Thanks for the example. Will read it carefully. Very interesting.

I think I demonstrated some while ago that, from a performance perspective, single-precision floating-point division would benefit (fairly significantly for the use case discussed in a past forum thread) from having the fast path inlined and only the slow path remain as a called subroutine.

However, I would expect that if that approach were to be adopted, it would probably not help with register pressure at all, because the slow path would remain as the “fat point” of static register usage . Even if the code were to be inlined entirely (not attractive for various reasons such as instruction cache usage) the need for a bunch of temporary variables inside division algorithms would not go away.

The underlying issue is a conscious trade-off made by the GPU architects to minimize hardware complexity by forcing all divisions (integer and floating-point) to be implemented in software and thus move complexity to that side. Which, when viewed across the totality of use cases that benefit from GPU acceleration, is absolutely the right decision to make.

First an update about the earlier suggestion for using -use_fast_math. It does reduce the live register # in the source page and improve the performance by 30% ( though I will need to make sure the answer is correct.)

A follow up question for a related topic (please advise if I should create a new topic for this question). Since the register usage is the limiting factor for low occupancy in this case, I try to use two approaches to control the register # per thread. 1) set maxrregcount 64 in the NVCC compiler flag 2) use launch_bounds(512, 2). My understanding is both approaches should limit the register # per thread to 64. However, the first approach works well, while the second caused the program to crash. Any suggestion of where I can possibly find the cause of crash? Thanks

What is the exact nature of this “crash”? Does the kernel launch fail with a “too many resources requested” error? If so, what does the host code do in response to a failed kernel launch?

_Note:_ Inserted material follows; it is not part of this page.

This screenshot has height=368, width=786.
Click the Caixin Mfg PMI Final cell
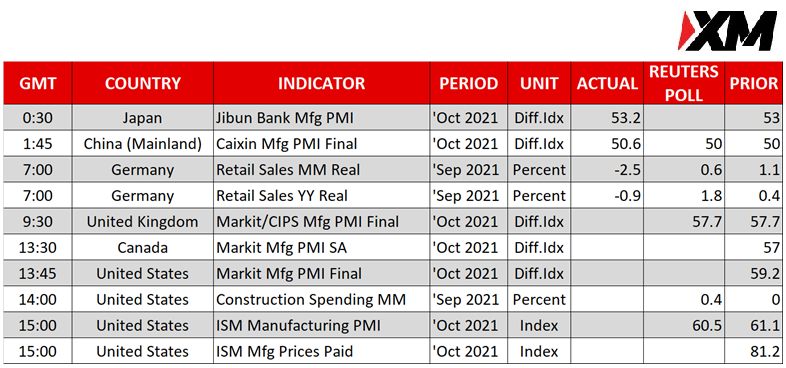click(321, 144)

In general I would advise against the usage of -maxrregcount or __launch_bounds__ with modern GPUs. In all likelihood what will happen is that increased occupancy is traded for reduced coda execution speed, with the result that there is no increase in actual performance. Occupancy correlates only loosely with performance.

An experiment cannot hurt, but the performance results are not necessarily portable to a different GPU, especially if that GPU has a different architecture.

The program crashed not at the kernel launch but at the beginning where cudaMalloc is followed by a cudaMemcpy. The experiment shows that adjusting the maxrregcount could improve the performance by 10%. But you are right this is not portable and a different number might be needed when running on different architectures.

“Crash” is a very imprecise description, and therefore best avoided in discussions of program behavior. I assume what happens here is that the cudaMalloc fails and sets an appropriate status, which however is not checked, so that the execution proceeds to the cudaMemcpy it is passed an invalid pointer which causes a segmentation fault which causes the program to terminate.

If so: At the moment I fail to see any connection between the use of __launch_bounds__ and the failure of a cudaMalloc call. Generally speaking, it is a best practice to check the status return of calls to allocation functions and have the program take appropriate action.

Yes, that is exactly what I have observed, a segmentation fault at cudaMemcpy. I will follow your suggestion and check the return status for all CUDA calls and keep you posted for more details. Thanks!